BEGIN Recorded information

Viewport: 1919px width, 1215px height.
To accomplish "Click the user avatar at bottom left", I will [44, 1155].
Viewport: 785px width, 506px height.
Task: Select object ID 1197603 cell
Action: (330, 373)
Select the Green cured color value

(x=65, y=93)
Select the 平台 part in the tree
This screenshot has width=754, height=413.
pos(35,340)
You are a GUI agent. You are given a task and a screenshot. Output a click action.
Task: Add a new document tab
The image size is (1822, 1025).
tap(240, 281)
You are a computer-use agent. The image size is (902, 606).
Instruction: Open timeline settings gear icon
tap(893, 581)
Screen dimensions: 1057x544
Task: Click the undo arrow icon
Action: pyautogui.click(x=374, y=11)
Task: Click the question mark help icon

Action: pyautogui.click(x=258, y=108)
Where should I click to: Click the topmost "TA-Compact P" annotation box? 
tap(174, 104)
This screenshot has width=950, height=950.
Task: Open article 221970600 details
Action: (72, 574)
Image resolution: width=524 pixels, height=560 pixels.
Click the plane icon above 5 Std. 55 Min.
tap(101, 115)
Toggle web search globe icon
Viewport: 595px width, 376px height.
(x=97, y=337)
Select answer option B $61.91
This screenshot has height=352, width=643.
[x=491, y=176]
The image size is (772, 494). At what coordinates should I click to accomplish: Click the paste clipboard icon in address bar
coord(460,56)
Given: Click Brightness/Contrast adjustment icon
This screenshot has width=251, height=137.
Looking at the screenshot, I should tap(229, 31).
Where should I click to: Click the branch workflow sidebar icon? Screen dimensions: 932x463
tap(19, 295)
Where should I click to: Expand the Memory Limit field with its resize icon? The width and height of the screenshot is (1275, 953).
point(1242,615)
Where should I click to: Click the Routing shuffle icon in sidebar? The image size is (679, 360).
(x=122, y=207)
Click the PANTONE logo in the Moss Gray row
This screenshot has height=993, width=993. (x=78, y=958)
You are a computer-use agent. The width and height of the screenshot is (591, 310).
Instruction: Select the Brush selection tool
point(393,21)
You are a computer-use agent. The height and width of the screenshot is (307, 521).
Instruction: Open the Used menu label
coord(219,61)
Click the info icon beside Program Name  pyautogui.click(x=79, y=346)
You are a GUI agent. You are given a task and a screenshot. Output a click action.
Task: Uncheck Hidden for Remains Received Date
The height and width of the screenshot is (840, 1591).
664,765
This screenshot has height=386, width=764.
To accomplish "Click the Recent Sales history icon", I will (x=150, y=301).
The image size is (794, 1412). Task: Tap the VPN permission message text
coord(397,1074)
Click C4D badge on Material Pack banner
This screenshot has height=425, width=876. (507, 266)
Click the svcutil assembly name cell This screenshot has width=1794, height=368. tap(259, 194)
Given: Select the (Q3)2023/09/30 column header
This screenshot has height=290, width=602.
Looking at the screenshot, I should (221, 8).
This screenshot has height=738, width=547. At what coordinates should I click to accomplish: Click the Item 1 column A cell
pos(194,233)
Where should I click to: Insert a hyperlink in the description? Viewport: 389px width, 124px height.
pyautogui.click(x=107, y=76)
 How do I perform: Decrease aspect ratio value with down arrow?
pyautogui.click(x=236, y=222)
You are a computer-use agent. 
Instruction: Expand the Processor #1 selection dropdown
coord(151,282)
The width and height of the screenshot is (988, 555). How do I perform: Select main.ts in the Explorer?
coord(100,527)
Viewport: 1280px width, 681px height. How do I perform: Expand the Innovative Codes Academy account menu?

END Recorded information

#### [What the task requires]
Rewrite the stretch of entries from the start through the line containing "coord(219,61)", substituting "Goal" for every "Instruction" and leaving everything else unchanged.

#### [Complete response]
Viewport: 1919px width, 1215px height.
To accomplish "Click the user avatar at bottom left", I will [44, 1155].
Viewport: 785px width, 506px height.
Task: Select object ID 1197603 cell
Action: (330, 373)
Select the Green cured color value

(x=65, y=93)
Select the 平台 part in the tree
This screenshot has width=754, height=413.
pos(35,340)
You are a GUI agent. You are given a task and a screenshot. Output a click action.
Task: Add a new document tab
The image size is (1822, 1025).
tap(240, 281)
You are a computer-use agent. The image size is (902, 606).
Goal: Open timeline settings gear icon
tap(893, 581)
Screen dimensions: 1057x544
Task: Click the undo arrow icon
Action: pyautogui.click(x=374, y=11)
Task: Click the question mark help icon

Action: pyautogui.click(x=258, y=108)
Where should I click to: Click the topmost "TA-Compact P" annotation box? 
tap(174, 104)
This screenshot has width=950, height=950.
Task: Open article 221970600 details
Action: (72, 574)
Image resolution: width=524 pixels, height=560 pixels.
Click the plane icon above 5 Std. 55 Min.
tap(101, 115)
Toggle web search globe icon
Viewport: 595px width, 376px height.
(x=97, y=337)
Select answer option B $61.91
This screenshot has height=352, width=643.
[x=491, y=176]
The image size is (772, 494). At what coordinates should I click to accomplish: Click the paste clipboard icon in address bar
coord(460,56)
Given: Click Brightness/Contrast adjustment icon
This screenshot has width=251, height=137.
Looking at the screenshot, I should tap(229, 31).
Where should I click to: Click the branch workflow sidebar icon? Screen dimensions: 932x463
tap(19, 295)
Where should I click to: Expand the Memory Limit field with its resize icon? The width and height of the screenshot is (1275, 953).
point(1242,615)
Where should I click to: Click the Routing shuffle icon in sidebar? The image size is (679, 360).
(x=122, y=207)
Click the PANTONE logo in the Moss Gray row
This screenshot has height=993, width=993. (x=78, y=958)
You are a computer-use agent. The width and height of the screenshot is (591, 310).
Goal: Select the Brush selection tool
point(393,21)
You are a computer-use agent. The height and width of the screenshot is (307, 521).
Goal: Open the Used menu label
coord(219,61)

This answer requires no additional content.